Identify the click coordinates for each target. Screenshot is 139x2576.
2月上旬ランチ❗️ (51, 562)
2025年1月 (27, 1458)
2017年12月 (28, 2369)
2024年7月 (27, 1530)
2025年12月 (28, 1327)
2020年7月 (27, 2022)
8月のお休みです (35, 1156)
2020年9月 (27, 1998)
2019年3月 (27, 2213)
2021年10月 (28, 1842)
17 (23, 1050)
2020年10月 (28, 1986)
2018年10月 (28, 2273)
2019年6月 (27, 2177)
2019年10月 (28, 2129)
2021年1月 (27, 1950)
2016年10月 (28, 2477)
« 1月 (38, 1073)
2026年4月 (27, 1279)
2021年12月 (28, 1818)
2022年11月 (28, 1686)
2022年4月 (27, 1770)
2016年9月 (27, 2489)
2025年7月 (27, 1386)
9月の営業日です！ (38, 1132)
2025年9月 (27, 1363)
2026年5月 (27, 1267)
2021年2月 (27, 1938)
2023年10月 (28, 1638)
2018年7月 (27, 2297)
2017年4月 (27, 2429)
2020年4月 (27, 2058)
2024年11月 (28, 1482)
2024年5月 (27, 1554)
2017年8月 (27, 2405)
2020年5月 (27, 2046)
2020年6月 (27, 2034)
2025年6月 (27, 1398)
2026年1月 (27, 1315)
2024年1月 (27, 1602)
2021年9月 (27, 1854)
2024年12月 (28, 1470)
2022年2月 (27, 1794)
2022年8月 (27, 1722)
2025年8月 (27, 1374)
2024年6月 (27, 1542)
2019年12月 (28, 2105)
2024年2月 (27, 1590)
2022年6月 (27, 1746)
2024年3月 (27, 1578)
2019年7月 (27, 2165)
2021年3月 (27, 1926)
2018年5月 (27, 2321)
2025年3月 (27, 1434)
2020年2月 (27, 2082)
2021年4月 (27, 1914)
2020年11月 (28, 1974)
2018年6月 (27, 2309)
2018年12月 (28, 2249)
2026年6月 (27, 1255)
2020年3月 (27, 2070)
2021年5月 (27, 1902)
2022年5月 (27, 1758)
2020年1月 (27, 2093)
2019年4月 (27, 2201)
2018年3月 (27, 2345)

• DIRECTIONS
Copy exactly. Start at the line containing "2018年10月 (28, 2273)" and continue through the last line of the records.

• ANSWER FOR THE TASK
2018年10月 (28, 2273)
2019年6月 (27, 2177)
2019年10月 (28, 2129)
2021年1月 (27, 1950)
2016年10月 (28, 2477)
« 1月 (38, 1073)
2026年4月 (27, 1279)
2021年12月 (28, 1818)
2022年11月 (28, 1686)
2022年4月 (27, 1770)
2016年9月 (27, 2489)
2025年7月 (27, 1386)
9月の営業日です！ (38, 1132)
2025年9月 (27, 1363)
2026年5月 (27, 1267)
2021年2月 (27, 1938)
2023年10月 (28, 1638)
2018年7月 (27, 2297)
2017年4月 (27, 2429)
2020年4月 (27, 2058)
2024年11月 (28, 1482)
2024年5月 (27, 1554)
2017年8月 (27, 2405)
2020年5月 (27, 2046)
2020年6月 (27, 2034)
2025年6月 (27, 1398)
2026年1月 (27, 1315)
2024年1月 (27, 1602)
2021年9月 (27, 1854)
2024年12月 (28, 1470)
2022年2月 (27, 1794)
2022年8月 (27, 1722)
2025年8月 (27, 1374)
2024年6月 (27, 1542)
2019年12月 (28, 2105)
2024年2月 (27, 1590)
2022年6月 (27, 1746)
2024年3月 (27, 1578)
2019年7月 (27, 2165)
2021年3月 (27, 1926)
2018年5月 (27, 2321)
2025年3月 (27, 1434)
2020年2月 (27, 2082)
2021年4月 (27, 1914)
2020年11月 (28, 1974)
2018年6月 (27, 2309)
2018年12月 (28, 2249)
2026年6月 (27, 1255)
2020年3月 (27, 2070)
2021年5月 (27, 1902)
2022年5月 (27, 1758)
2020年1月 (27, 2093)
2019年4月 (27, 2201)
2018年3月 (27, 2345)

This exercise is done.